Exercices à traiter:
[a] Répondez à ces questions sur le texte consacré au cas de Marie :
(i) Quel âge a Marie ?
(ii) Que s'était-il passé parmi ses proches l'année où ses camarades de seconde se moquaient d'elle ?
(iii) Qu'a-t-elle appris récemment au sujet d'une amie ?
[b] Dupliquez sans rien changer le passage du texte consacré au cas de Marie qui va de « Je reçois Marie, 32 » jusqu'à « à la lettre. », ces deux extrémités comprises.
[c] Relevez tous les mots à trait d'union que contient le texte consacré au cas de Marie.

Texte fourni:

- - -

Je reçois Marie, 32 ans, pour un traitement au CPCT-Paris. Une question précise lui fait énigme : pourquoi, lorsque ses camarades de seconde se moquaient d’elle, n’a-t-elle pas réagi et ne s’est-elle pas défendue ? On y trouve, déjà, son rapport à la parole de l’Autre : Marie ne peut s’y opposer, elle la prend à la lettre.
Quand je lui demande si autre chose lui était arrivé à ce moment-là, elle s’aperçoit d’un point crucial qui s’était joué pour elle : la même année, il y avait eu plusieurs décès parmi ses proches. Elle remarque alors qu’à chaque fois qu’elle s’est adressée à un psy, la mort s’était faite présente dans son entourage. Et c’est encore le cas aujourd’hui, elle vient d’apprendre qu’une amie a une maladie grave. Cela va faire interprétation pour elle. Allant relire son journal intime d’adolescence, elle y trouve des cauchemars qu’elle y avait notés : elle mourait, elle assistait à son propre enterrement… À la rencontre avec le réel de la mort, Marie avait répondu en se rangeant dans la série des morts. Étonnamment, le seul fait de parler de cette découverte la détache aussitôt de cette espèce d’identification transitiviste. Là se dévoile l’autre versant de son rapport au langage : les mots ne mordant pas le corps, à peine épinglés, ils peuvent aussi se détacher rapidement.

- - -

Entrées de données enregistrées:
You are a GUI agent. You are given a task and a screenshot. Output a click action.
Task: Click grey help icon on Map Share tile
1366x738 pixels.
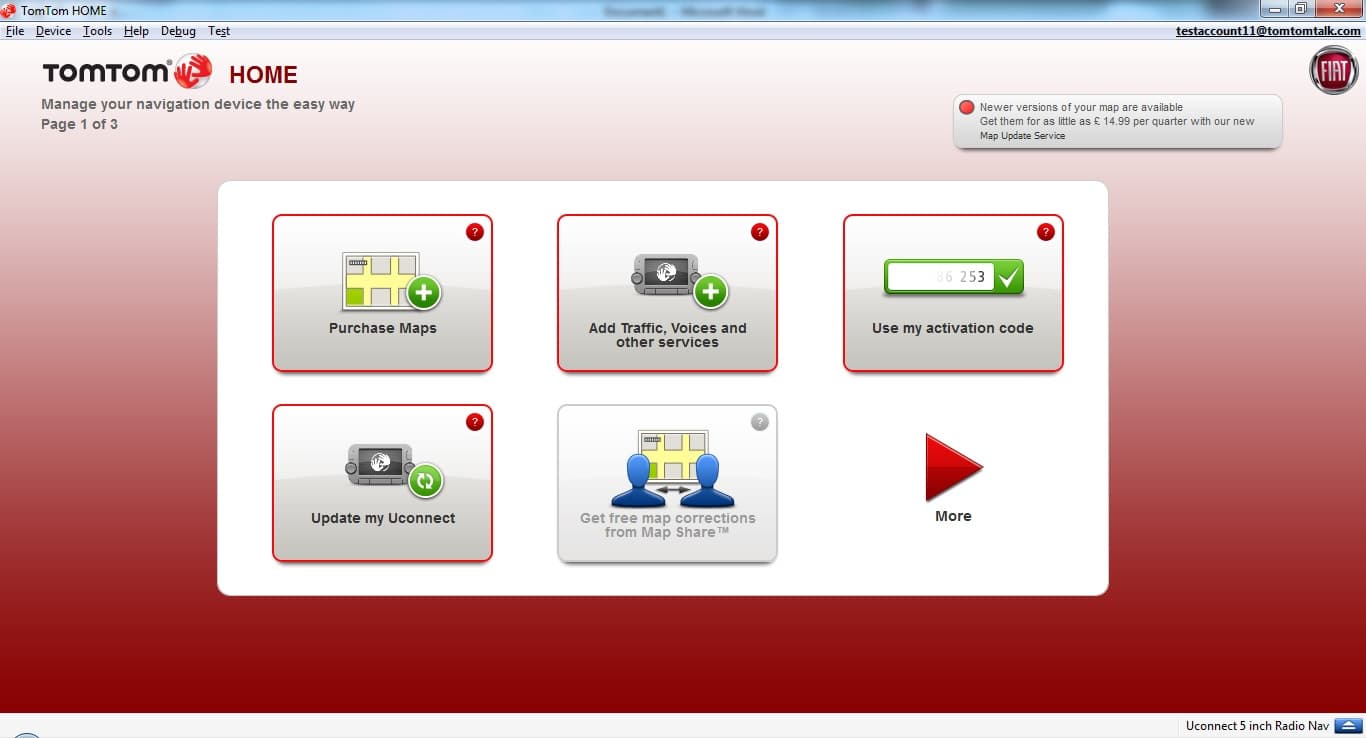click(x=760, y=422)
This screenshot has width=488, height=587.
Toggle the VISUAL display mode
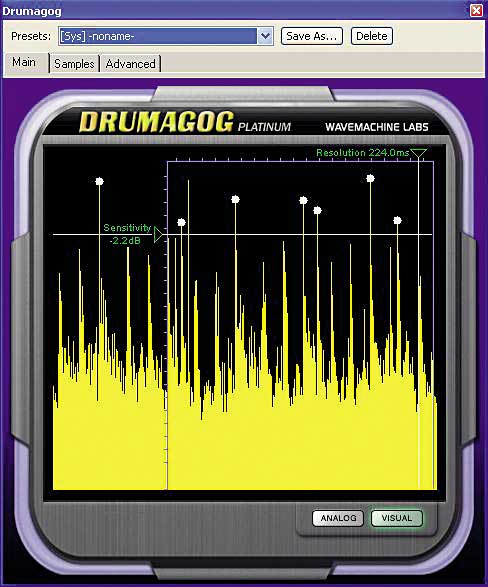[x=397, y=518]

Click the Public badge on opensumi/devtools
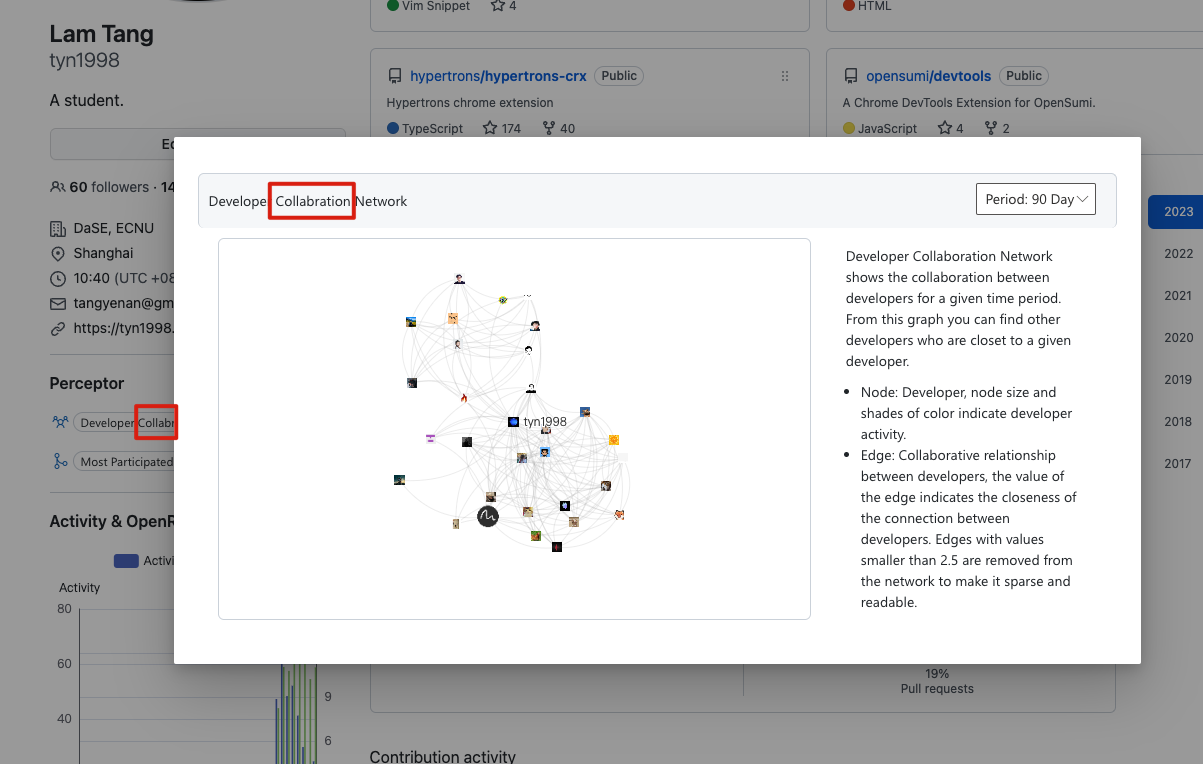pyautogui.click(x=1023, y=75)

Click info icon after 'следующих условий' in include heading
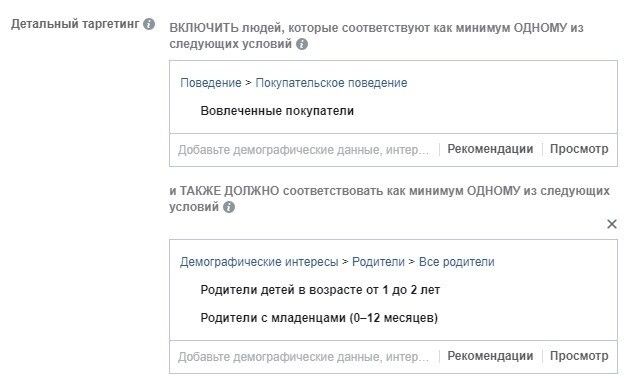302,44
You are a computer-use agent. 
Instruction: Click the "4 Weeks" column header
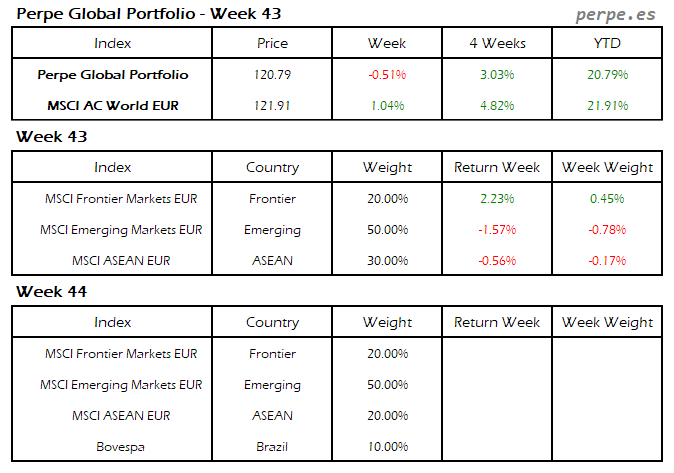click(497, 43)
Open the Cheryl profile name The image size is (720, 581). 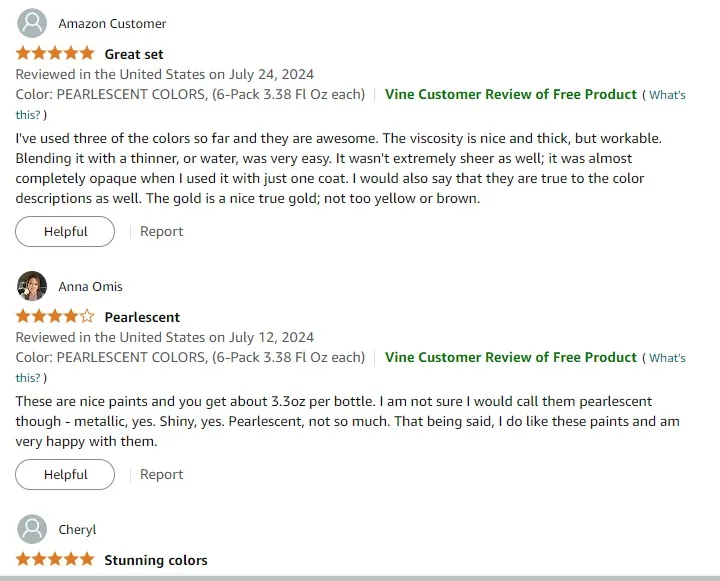[77, 529]
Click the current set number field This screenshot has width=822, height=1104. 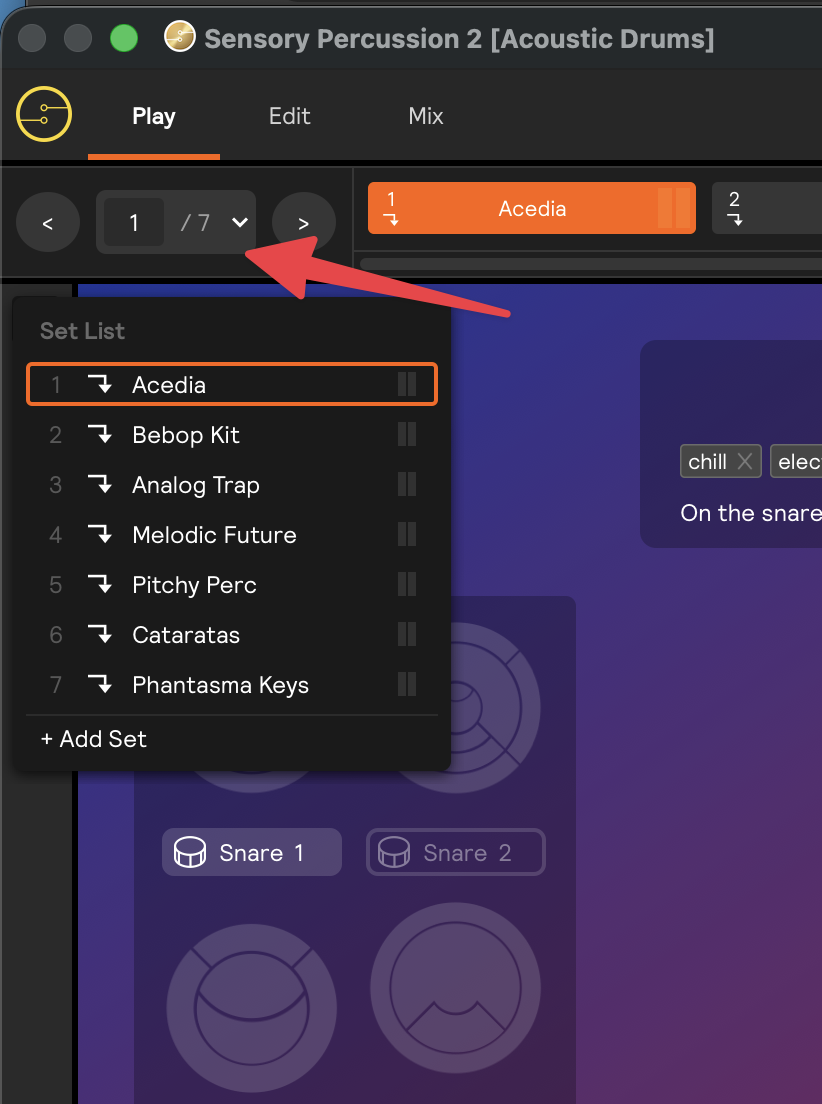point(134,222)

- - -

Liste des solutions:
[a]
(i) 32 ans.
(ii) Plusieurs de ses proches étaient décédés.
(iii) Cette amie a une maladie grave.

[b]
Je reçois Marie, 32 ans, pour un traitement au CPCT-Paris. Une question précise lui fait énigme : pourquoi, lorsque ses camarades de seconde se moquaient d’elle, n’a-t-elle pas réagi et ne s’est-elle pas défendue ? On y trouve, déjà, son rapport à la parole de l’Autre : Marie ne peut s’y opposer, elle la prend à la lettre.

[c]
CPCT-Paris
n’a-t-elle
s’est-elle
moment-là